Die Bilder im «Freizythuus» («Freizeithaus» für die Mittel- und Norddeutschen) befassen sich mit einem interessanten fotografischen Thema, nämlich mit der Zahl Sieben. Die Umsetzungen der «Donnerstagsklasse m-art» der Klubschule Migros in Bern zeigt Bildlösungen von bewundernswerter Ideenvielfalt:

  • Andreas Brönnimann: Im Haus Nummer Sieben
  • Reto Stucki: Im siebten Himmel
  • Anna Kilchenmann-Del Soto: Sieben Lebensabschnitte
  • Doris Nussbaum: Sieben Zwerge
  • Alexander Osterberg: Sieben Brücken
  • Yvonne Steiner-Kühne: Sieben Hengste

Bleibt zuletzt auf unserem Rundgang die Ausstellung «New York» von Alexander Paulus im Alterszentrum. Paulus hat während neun Tage im Big Apple rund 1200 Bilder aufgenommen. Das sei nicht sehr viel, meint Alexander Paulus, denn die Stadt sei voll von Motiven. Aber er habe nicht irgendwas fotografiert, sondern vor allem Architekturen, ein Motivbereich, für den er sich von jeher interessiert. Die Ausstellung im Alterszentrum Münsingen hängt noch bis zum 9. Juni. Er habe auch das Publikum betagter Leute bei seiner Bildauswahl speziell berücksichtigt, und das hätte sich gelohnt, weil viele der Zentrumsbewohner diesen Bildern grösstes Interesse entgegen bringen würden. Wie gesagt: noch bis 9. Juni …

Soweit unser Rundgang am ersten Tag. Morgen soll übrigens das Wetter wiederum nicht besser sein. Ausstellungswetter also. Warum eigentlich nicht an die Photo Münsingen gehen …?

Programmdetails finden Sie hier
.

Öffnungszeiten

Die Ausstellungen sind zu folgenden Zeiten geöffnet:
Donnerstag, 13. bis Sonntag, 16. Mai 2010
täglich 10:00 bis 18:00 Uhr
Freitag zusätzlich bis 21:00 Uhr
Der Eintritt ist frei

2 Kommentare zu “Photo Münsingen: Der erste Tag”

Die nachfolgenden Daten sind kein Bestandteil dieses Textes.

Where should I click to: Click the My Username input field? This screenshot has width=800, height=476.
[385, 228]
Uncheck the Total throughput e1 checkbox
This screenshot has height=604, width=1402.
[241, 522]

  1. Positiv: eine bewundernswerte Ausstellungsarbeit der Veranstalter in sehr schöner Ausstellungsinfrastruktur – und dies alles als grosse Hobby-Arbeit. Sehr viele bemerkenswerte und gekonnt gemachte Bilder sind zu sehen.
    Negativ: zu viele Bilder, zu viele Themen, viele nichtssagende Bilder, aus club-politischen Gründen „alle“ Bilder gleich gross in gleichen Rahmen, 99% der Passepartouts sind hell und mindern oft die Wirksamkeit des Bildes, fast ausschliesslich stures 2:3 Seitenverhältnis der Bilder, nur wenige quadratische Bilder, sah keine Bilder mit 4:5 Seitenverhältnis, viele falsch beschnittene Portraits, so dass das Bild keinen Raum hat und das Sujet oft eingeklemmt ist.
    Fazit: zum Glück gibt es dieses Podium trotzdem und es ist eine Bereicherung der Freizeit-Fotoszene. Weniger gezeigte Bilder die dafür grösser wäre mehr – speziell für die ausserhalb der Amateur-Fotozene stehenden Besucherinnen und Besucher wäre das Schau-Erlebnis grösser und die Erinnerungen bleibender.